Task to complete - The answer must be an exact restatement of all the data.

Records to use -

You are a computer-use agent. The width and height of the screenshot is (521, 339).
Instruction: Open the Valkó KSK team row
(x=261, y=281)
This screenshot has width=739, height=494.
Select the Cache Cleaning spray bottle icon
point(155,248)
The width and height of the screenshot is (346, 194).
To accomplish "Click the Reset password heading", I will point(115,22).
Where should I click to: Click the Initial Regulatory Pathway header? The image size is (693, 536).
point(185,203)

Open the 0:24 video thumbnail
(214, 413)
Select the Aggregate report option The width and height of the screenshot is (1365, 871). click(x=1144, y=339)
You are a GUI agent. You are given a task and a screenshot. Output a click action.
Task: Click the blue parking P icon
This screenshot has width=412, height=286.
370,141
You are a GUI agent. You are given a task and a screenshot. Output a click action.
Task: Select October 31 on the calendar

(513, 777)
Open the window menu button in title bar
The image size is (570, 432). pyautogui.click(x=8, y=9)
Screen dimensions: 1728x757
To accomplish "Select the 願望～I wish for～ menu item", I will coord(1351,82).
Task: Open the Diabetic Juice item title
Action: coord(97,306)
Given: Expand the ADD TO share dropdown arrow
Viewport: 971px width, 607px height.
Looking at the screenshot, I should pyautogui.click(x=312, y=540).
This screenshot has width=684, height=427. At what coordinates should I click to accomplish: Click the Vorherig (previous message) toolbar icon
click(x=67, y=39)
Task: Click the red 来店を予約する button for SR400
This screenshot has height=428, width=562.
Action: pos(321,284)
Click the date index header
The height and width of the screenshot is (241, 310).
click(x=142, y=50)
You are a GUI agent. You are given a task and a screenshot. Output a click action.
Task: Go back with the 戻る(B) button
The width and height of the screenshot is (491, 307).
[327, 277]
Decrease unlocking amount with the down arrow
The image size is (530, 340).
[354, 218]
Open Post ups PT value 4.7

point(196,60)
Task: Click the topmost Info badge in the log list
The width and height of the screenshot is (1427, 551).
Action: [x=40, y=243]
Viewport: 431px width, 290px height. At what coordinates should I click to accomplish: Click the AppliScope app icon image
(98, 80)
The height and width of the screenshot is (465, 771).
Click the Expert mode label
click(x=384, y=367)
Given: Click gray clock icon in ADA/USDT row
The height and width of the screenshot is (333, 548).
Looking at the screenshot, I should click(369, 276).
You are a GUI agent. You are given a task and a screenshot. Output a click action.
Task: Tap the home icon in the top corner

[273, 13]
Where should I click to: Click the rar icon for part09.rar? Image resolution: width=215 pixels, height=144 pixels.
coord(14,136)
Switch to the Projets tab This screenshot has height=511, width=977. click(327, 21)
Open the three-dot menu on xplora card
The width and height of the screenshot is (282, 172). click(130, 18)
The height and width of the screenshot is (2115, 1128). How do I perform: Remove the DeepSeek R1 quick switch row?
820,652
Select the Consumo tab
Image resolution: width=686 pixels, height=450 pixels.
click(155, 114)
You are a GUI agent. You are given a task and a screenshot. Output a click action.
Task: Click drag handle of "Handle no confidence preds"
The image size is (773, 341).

Exercise solution -
You are a computer-use agent. The width and height of the screenshot is (521, 339).
Instruction: Open the Valkó KSK team row
(x=261, y=281)
This screenshot has width=739, height=494.
Select the Cache Cleaning spray bottle icon
point(155,248)
The width and height of the screenshot is (346, 194).
To accomplish "Click the Reset password heading", I will point(115,22).
Where should I click to: Click the Initial Regulatory Pathway header? The image size is (693, 536).
point(185,203)

Open the 0:24 video thumbnail
(214, 413)
Select the Aggregate report option The width and height of the screenshot is (1365, 871). click(x=1144, y=339)
You are a GUI agent. You are given a task and a screenshot. Output a click action.
Task: Click the blue parking P icon
This screenshot has width=412, height=286.
370,141
You are a GUI agent. You are given a task and a screenshot. Output a click action.
Task: Select October 31 on the calendar

(513, 777)
Open the window menu button in title bar
The image size is (570, 432). pyautogui.click(x=8, y=9)
Screen dimensions: 1728x757
To accomplish "Select the 願望～I wish for～ menu item", I will coord(1351,82).
Task: Open the Diabetic Juice item title
Action: coord(97,306)
Given: Expand the ADD TO share dropdown arrow
Viewport: 971px width, 607px height.
Looking at the screenshot, I should pyautogui.click(x=312, y=540).
This screenshot has width=684, height=427. At what coordinates should I click to accomplish: Click the Vorherig (previous message) toolbar icon
click(x=67, y=39)
Task: Click the red 来店を予約する button for SR400
This screenshot has height=428, width=562.
Action: pos(321,284)
Click the date index header
The height and width of the screenshot is (241, 310).
click(x=142, y=50)
You are a GUI agent. You are given a task and a screenshot. Output a click action.
Task: Go back with the 戻る(B) button
The width and height of the screenshot is (491, 307).
[327, 277]
Decrease unlocking amount with the down arrow
The image size is (530, 340).
[354, 218]
Open Post ups PT value 4.7

point(196,60)
Task: Click the topmost Info badge in the log list
The width and height of the screenshot is (1427, 551).
Action: [x=40, y=243]
Viewport: 431px width, 290px height. At what coordinates should I click to accomplish: Click the AppliScope app icon image
(98, 80)
The height and width of the screenshot is (465, 771).
Click the Expert mode label
click(x=384, y=367)
Given: Click gray clock icon in ADA/USDT row
The height and width of the screenshot is (333, 548).
Looking at the screenshot, I should click(369, 276).
You are a GUI agent. You are given a task and a screenshot. Output a click action.
Task: Tap the home icon in the top corner

[273, 13]
Where should I click to: Click the rar icon for part09.rar? Image resolution: width=215 pixels, height=144 pixels.
coord(14,136)
Switch to the Projets tab This screenshot has height=511, width=977. click(327, 21)
Open the three-dot menu on xplora card
The width and height of the screenshot is (282, 172). click(130, 18)
The height and width of the screenshot is (2115, 1128). How do I perform: Remove the DeepSeek R1 quick switch row?
820,652
Select the Consumo tab
Image resolution: width=686 pixels, height=450 pixels.
click(155, 114)
You are a GUI agent. You are given a task and a screenshot. Output a click action.
Task: Click drag handle of "Handle no confidence preds"
The image size is (773, 341).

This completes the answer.